▶ **What you should do**
From the line that includes "Увс аймгийн цагдаагийн газар (583, 2245)" to the last line of the records, inclusive, repeat each line exactly.

Information supplied below:

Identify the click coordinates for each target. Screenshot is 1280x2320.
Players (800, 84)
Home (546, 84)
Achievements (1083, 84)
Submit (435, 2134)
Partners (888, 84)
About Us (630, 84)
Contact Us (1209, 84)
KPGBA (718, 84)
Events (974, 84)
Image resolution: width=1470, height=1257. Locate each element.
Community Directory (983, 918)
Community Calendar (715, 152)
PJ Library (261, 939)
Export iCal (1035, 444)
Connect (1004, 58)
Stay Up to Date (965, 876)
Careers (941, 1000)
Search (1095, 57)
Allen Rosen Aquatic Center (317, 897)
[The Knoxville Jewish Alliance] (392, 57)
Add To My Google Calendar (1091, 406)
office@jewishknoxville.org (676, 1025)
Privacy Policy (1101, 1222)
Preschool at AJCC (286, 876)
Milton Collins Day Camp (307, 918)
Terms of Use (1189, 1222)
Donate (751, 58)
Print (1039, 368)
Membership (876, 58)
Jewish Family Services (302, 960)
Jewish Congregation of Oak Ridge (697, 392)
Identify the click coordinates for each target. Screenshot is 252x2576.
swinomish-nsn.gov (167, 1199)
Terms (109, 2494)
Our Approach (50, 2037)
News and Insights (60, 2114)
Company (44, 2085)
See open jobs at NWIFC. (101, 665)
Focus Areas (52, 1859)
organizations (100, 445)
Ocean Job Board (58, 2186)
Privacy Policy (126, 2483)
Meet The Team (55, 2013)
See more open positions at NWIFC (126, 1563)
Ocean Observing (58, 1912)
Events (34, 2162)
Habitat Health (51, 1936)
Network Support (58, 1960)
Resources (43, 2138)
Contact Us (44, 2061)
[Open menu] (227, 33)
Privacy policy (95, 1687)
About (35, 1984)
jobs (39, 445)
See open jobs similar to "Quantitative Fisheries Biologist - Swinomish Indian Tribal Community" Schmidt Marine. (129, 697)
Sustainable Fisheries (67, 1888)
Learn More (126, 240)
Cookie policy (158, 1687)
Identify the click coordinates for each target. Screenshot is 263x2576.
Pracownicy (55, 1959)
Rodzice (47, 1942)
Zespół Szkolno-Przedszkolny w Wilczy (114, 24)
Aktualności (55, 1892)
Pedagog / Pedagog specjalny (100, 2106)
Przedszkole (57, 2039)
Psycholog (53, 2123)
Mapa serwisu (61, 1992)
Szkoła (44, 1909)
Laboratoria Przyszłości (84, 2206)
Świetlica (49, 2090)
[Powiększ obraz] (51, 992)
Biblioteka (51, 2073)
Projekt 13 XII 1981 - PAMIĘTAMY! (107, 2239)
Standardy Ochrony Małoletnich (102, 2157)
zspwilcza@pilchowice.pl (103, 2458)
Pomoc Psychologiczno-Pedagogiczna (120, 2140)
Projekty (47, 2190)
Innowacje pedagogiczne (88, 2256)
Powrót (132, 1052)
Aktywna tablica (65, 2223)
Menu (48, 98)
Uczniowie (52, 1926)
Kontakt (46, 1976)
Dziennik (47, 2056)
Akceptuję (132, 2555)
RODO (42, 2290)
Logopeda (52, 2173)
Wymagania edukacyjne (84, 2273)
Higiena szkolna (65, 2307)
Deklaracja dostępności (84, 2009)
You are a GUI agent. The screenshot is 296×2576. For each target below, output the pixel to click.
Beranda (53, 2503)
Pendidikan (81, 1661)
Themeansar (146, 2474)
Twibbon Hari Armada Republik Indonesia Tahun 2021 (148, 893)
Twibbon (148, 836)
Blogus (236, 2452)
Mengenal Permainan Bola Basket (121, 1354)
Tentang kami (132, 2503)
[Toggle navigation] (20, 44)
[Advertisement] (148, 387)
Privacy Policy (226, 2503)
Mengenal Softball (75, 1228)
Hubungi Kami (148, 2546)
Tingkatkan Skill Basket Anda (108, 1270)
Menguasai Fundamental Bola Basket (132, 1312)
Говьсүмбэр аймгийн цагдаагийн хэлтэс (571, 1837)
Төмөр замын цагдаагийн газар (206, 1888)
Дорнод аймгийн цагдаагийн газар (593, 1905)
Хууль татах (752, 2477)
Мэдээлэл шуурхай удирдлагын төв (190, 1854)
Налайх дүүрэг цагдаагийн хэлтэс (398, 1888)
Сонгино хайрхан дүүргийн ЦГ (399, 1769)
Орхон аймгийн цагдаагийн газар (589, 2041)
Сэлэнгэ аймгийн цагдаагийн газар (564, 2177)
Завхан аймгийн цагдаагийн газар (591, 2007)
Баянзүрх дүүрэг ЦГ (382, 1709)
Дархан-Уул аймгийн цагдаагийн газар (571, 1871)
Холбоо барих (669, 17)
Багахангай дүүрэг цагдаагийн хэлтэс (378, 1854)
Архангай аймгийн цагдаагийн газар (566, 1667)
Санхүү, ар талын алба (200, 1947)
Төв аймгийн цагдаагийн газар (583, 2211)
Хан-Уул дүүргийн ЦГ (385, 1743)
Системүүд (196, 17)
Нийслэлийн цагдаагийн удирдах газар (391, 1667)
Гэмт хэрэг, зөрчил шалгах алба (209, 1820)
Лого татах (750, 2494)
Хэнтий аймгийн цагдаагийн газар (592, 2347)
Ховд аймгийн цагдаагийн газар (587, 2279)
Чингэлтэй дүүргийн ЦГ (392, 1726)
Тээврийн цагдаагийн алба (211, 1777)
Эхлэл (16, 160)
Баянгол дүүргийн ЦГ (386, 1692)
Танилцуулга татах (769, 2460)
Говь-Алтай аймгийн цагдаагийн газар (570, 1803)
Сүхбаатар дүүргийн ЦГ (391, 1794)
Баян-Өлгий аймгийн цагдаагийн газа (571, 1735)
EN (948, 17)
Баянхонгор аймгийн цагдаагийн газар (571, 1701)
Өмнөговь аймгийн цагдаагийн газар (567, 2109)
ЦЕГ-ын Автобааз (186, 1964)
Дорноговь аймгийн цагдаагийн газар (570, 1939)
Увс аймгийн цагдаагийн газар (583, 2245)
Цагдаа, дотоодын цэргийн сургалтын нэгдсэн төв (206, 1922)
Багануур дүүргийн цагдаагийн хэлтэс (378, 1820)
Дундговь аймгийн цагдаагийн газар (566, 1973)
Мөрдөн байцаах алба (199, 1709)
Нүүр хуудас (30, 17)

End of Information supplied.

▶ **Output of the exercise**
Увс аймгийн цагдаагийн газар (583, 2245)
Цагдаа, дотоодын цэргийн сургалтын нэгдсэн төв (206, 1922)
Багануур дүүргийн цагдаагийн хэлтэс (378, 1820)
Дундговь аймгийн цагдаагийн газар (566, 1973)
Мөрдөн байцаах алба (199, 1709)
Нүүр хуудас (30, 17)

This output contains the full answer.